Research has also shown us that meditators develop a very wrinkly cortex (the outer layer of the brain). These extra wrinkles allow for more surface area (and higher brain connectivity) in the place in our brain that is responsible for abstract thought and introspection.
Meditation is a Long-Term Health Investment
I’ll put the disclaimer here: meditation is not a cure-all for any health problems. However, meditation can assist us in many, many ways!
You’ve already read how meditation can lead to genuine stress relief. In turn, this relieved anxiety can actually lower blood pressure, leading to stronger cardiovascular health. So, for those of you who, like me, sometimes struggle with feeling like meditation is a timewaster because you’re just sitting and doing “nothing” – it could literally add years to your life!
Regular meditation can increase your immune response. When our bodies are under stress, they transition into “survival mode.” This sounds dramatic, but it’s true! While you might not be fighting through a life-and-death situation, a body in “survival mode” is more concerned with making it from one activity to the next than fighting off an illness.
Remember that “rest and digest” phase we heard about in ninth grade anatomy? Most of us don’t spend much time there, and we need to! Meditation moves us toward that restful state.
Science has shown us that the areas of the brain responsible for memory and sustained attention shrink as we age. Meditation counteracts this decay by creating physical changes in the brain. In fact, people who meditate for just 12-20 minutes a day for several weeks can expect to feel more mental sharpness.
Currently, scientists are conducting tests with promising results showing that meditation might help reduce memory loss in adults. They’ve already seen that meditators score higher on tests centered on memory.
Meditation is a Self-Love Practice
Meditation can be tricky. The real struggle comes when we try to use our willpower to meditate. We can almost become angry at ourselves for “letting our minds wander.” In turn, that anger and frustration make it even more difficult to return to a calm, meditative state.
This is where self-love and self-forgiveness comes in. Remember, you’re human. It’s totally normal to think about things. That is literallythe function of your brain – to think and prepare for the future! Trying to bring it to a state of calm and gentle focus can be very counter-intuitive, especially if you tend to be the stressed-out, anxious, or the uber-busy type (like me).
That’s why my #1 tip for new meditators is: Give yourself some grace.
How to Get Started:
Most meditation gurus will tell you to start with your breath. (We’ve all tried Headspace at some point, right?) Most meditations start like this for a good reason; taking a deep breath signals to your brain that you’re safe.

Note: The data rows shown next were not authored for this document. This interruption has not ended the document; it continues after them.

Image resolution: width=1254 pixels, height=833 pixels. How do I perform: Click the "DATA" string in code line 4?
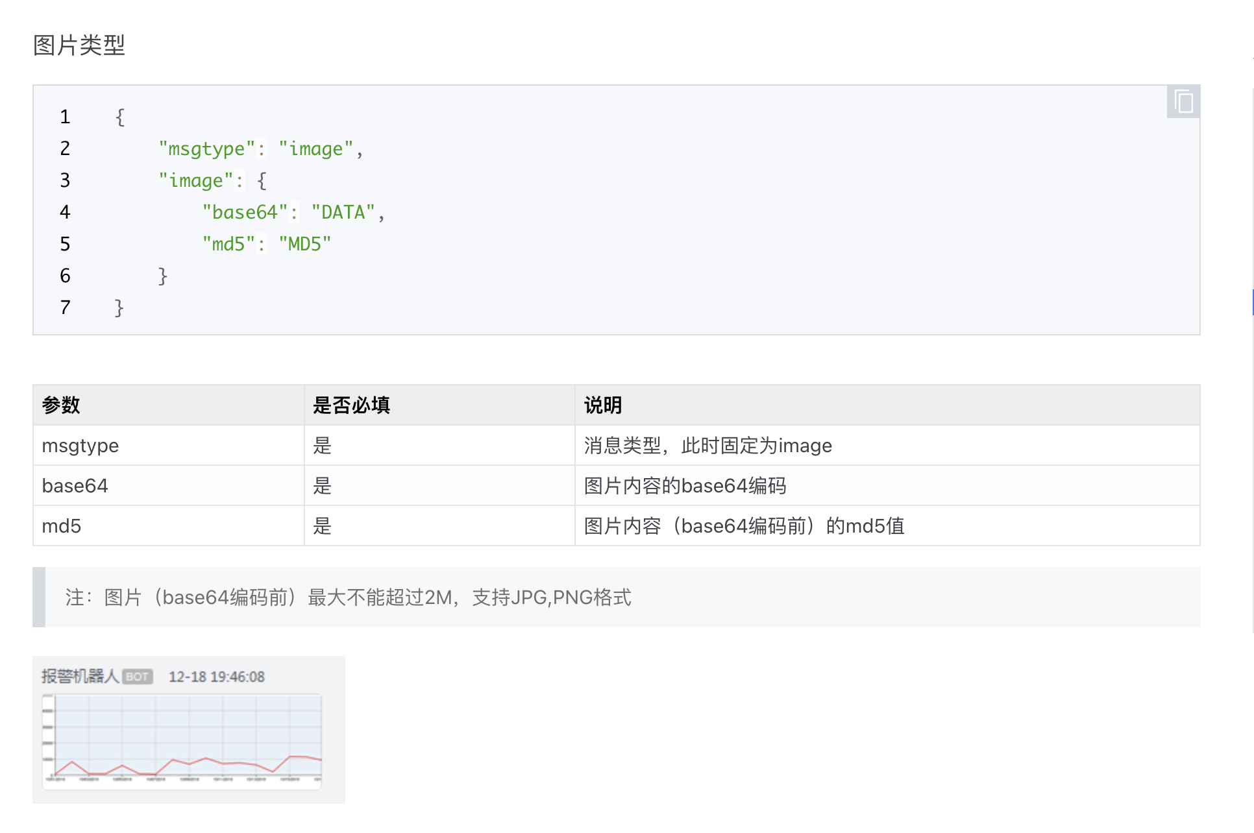click(x=343, y=212)
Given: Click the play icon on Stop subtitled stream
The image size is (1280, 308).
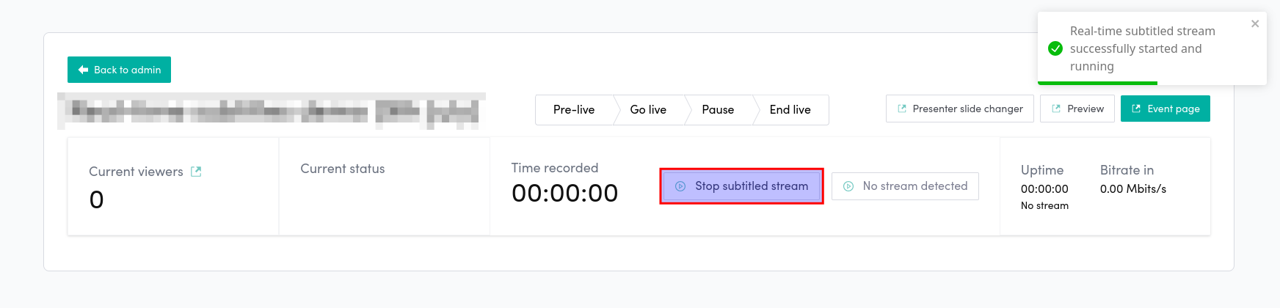Looking at the screenshot, I should pyautogui.click(x=680, y=186).
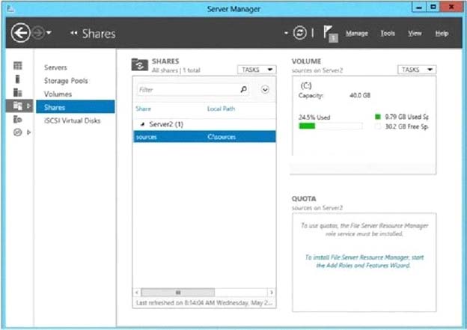Open the Notifications flag icon
The height and width of the screenshot is (330, 467).
(x=329, y=33)
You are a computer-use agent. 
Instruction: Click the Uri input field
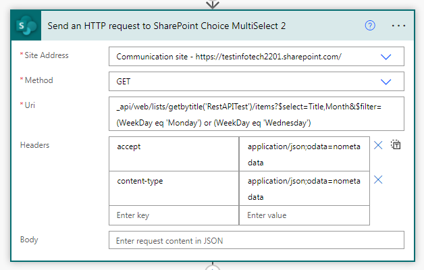[256, 113]
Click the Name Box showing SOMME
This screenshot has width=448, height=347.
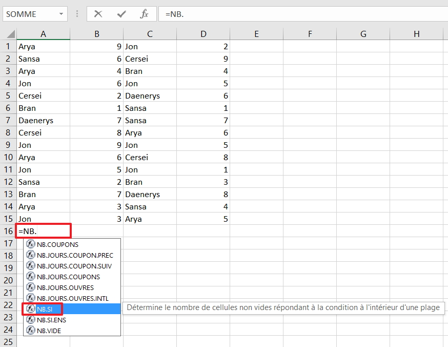28,14
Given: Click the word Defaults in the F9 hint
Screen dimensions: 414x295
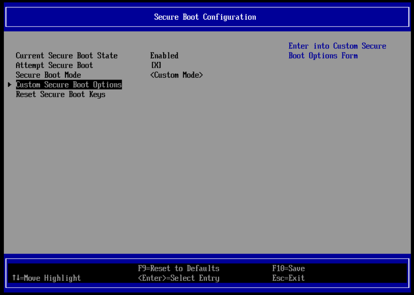Looking at the screenshot, I should click(203, 268).
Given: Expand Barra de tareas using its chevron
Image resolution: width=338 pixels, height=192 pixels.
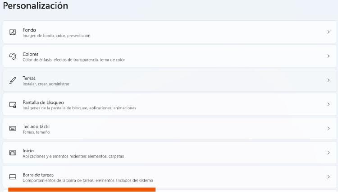Looking at the screenshot, I should pyautogui.click(x=328, y=177).
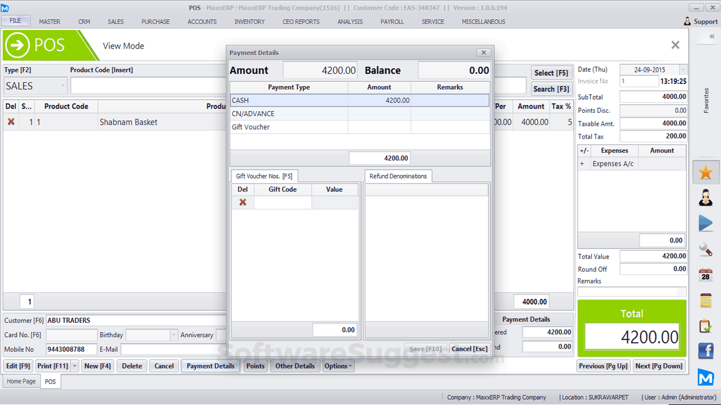Click the Search [F3] button
721x405 pixels.
551,89
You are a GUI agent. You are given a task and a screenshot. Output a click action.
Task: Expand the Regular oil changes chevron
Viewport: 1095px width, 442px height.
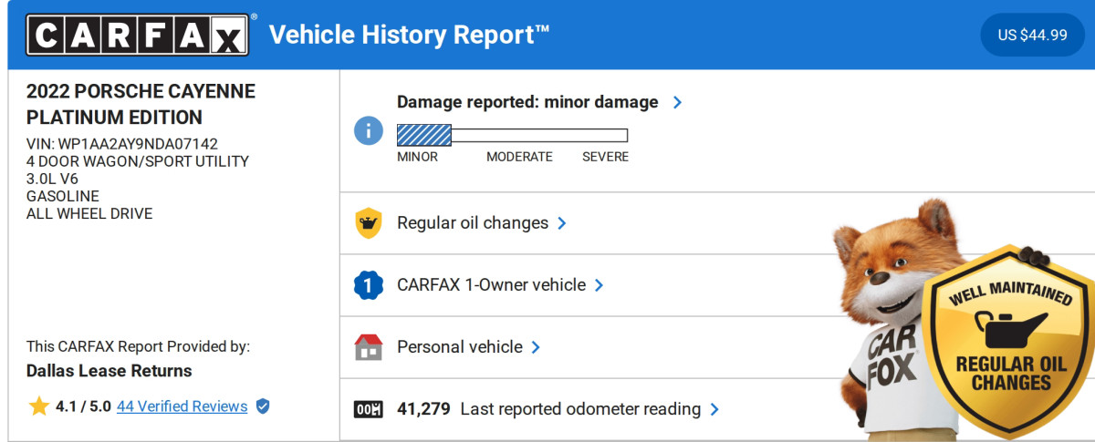tap(562, 223)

That you can relax. I’m a big fan of the “box breath” (breathe in for four seconds, hold four seconds, breathe out for four seconds, hold four seconds).
The breathing is all you focus on. Any other thoughts that come up simply drift past you as you focus on the moment you are in and the sensations in your body. I like to do a quick “body scan” from top to bottom and “check-in” with my senses (what do I feel, smell, taste, and hear?).
If you hear noises, you let those pass by you like water moving around a rock in a river. (I’m not great at being a “rock” either, but we can work on it together!)
You can do this for one minute, five minutes, ten, or a full hour. It’s up to you! Though if you’re a true newbie, I’d recommend sticking to fifteen minutes or less at first. Trying to jump in with an hour-long meditation might work for some people, but it will feel incredibly long…and probably make you want to give up after a single session.
It’s sort of like running. You wouldn’t go run a marathon if you couldn’t first run a mile. However, once you build up your endurance, you’re able to do incredible things. Just remember to give yourself some grace. You’ve got this!